Rebel, Sweetheart The Wallflowers
""
Rebel, Sweetheart is a beautifully crafted piece of art. Each of the 12 songs are engaging, thought-provoking, melodic, and textured. Producer Brendan O'Brien (Pearl Jam, Bruce Springsteen) brings his signature techniques to the album, layering the songs with various guitars, keys, vocals in interesting combinations, giving the songs depth--each time you listen, you hear something new. Jakob Dylan's has hit his stride with these songs, creating songs full of poetic lines, powerful metaphors and vivid imagery. The themes reflect the title of the album: a tension between fighting who & where you are vs. finding contentment in being that person in that place. This tension might relate the human or national condition. Dylan paints a lot of situations where a fight is warranted. In "Here He Comes (Confessions of a Drunken Marionette)" an exploited puppet realizes there might be a way out, "They sing Auld Lang Syne/I've got mutiny on my mind." A song with a unique and catchy sound, "I Am A Building," portrays a character who is defeated, closed, & abandoned. But then sees things differently: "Things are looking clear now/My eyes are wide enough to see the way a sniper does." Or, in "Back to California," there's a promise of hope by returning to the way things were. Finally, in "From The Bottom of My Heart," a beautiful ballad with minimal instrumentation accompanying Dylan's honest vocals, we learn the lesson of the perseverance of "an army of one/Marching back up the steps/Into the rays of the sun." There are many ways to rebel.

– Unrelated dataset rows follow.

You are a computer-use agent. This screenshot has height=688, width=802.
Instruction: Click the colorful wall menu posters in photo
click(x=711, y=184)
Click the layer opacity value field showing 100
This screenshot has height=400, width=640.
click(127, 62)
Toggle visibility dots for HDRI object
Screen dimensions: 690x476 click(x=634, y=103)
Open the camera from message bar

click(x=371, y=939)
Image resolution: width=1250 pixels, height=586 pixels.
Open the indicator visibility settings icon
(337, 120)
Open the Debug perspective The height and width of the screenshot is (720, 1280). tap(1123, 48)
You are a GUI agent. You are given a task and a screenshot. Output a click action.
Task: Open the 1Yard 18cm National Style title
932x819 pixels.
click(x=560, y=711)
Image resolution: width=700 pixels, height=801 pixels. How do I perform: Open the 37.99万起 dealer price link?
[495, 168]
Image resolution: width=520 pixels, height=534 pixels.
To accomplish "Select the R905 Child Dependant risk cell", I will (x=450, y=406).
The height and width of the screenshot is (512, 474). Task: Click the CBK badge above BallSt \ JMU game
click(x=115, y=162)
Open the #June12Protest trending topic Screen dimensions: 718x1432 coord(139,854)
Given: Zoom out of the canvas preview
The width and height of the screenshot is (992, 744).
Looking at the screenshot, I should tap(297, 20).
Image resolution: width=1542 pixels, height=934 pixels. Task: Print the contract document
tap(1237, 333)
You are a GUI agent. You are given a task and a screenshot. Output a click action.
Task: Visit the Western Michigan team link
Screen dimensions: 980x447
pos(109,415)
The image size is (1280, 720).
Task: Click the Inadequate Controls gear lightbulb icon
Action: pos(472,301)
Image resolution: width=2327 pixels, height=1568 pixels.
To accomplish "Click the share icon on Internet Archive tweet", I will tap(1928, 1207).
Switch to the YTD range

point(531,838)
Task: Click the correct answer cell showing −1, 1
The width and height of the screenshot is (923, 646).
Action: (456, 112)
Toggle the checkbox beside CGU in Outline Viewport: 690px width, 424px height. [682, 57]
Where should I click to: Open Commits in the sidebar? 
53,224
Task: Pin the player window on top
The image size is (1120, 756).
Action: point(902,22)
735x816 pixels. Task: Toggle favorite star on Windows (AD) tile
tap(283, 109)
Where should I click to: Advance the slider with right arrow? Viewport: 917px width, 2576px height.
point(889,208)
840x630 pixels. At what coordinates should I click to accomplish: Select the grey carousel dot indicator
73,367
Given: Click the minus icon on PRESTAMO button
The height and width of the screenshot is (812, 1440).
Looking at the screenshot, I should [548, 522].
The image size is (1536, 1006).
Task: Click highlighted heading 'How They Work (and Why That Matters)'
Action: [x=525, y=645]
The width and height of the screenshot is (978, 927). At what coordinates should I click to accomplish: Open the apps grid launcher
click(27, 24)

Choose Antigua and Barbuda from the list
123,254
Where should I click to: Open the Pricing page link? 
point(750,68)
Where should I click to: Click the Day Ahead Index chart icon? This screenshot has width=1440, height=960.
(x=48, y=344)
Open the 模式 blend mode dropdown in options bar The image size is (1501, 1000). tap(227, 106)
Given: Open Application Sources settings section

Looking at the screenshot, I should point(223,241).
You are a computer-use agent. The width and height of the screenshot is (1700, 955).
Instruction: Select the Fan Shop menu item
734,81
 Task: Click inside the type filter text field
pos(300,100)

Maybe rebelling isn't always the answer, sometimes it's best to accept. A stand out track, "We're Already There," is just one song that explores this side of acceptance. The most emotive song on the album, "God Says Nothing Back" rings of despair with the realization that neither God, time, love, nor death say anything back. The lesson is in the title of the song "How Far You've Come," with a message about altering our perspective instead of the world around us. "Nearly Beloved," a contradictory song in its upbeat tempo yet with lyrics depicting sad realization & acceptance suggests, "if we could do better I know that we would/Maybe admit it now/we're not that good."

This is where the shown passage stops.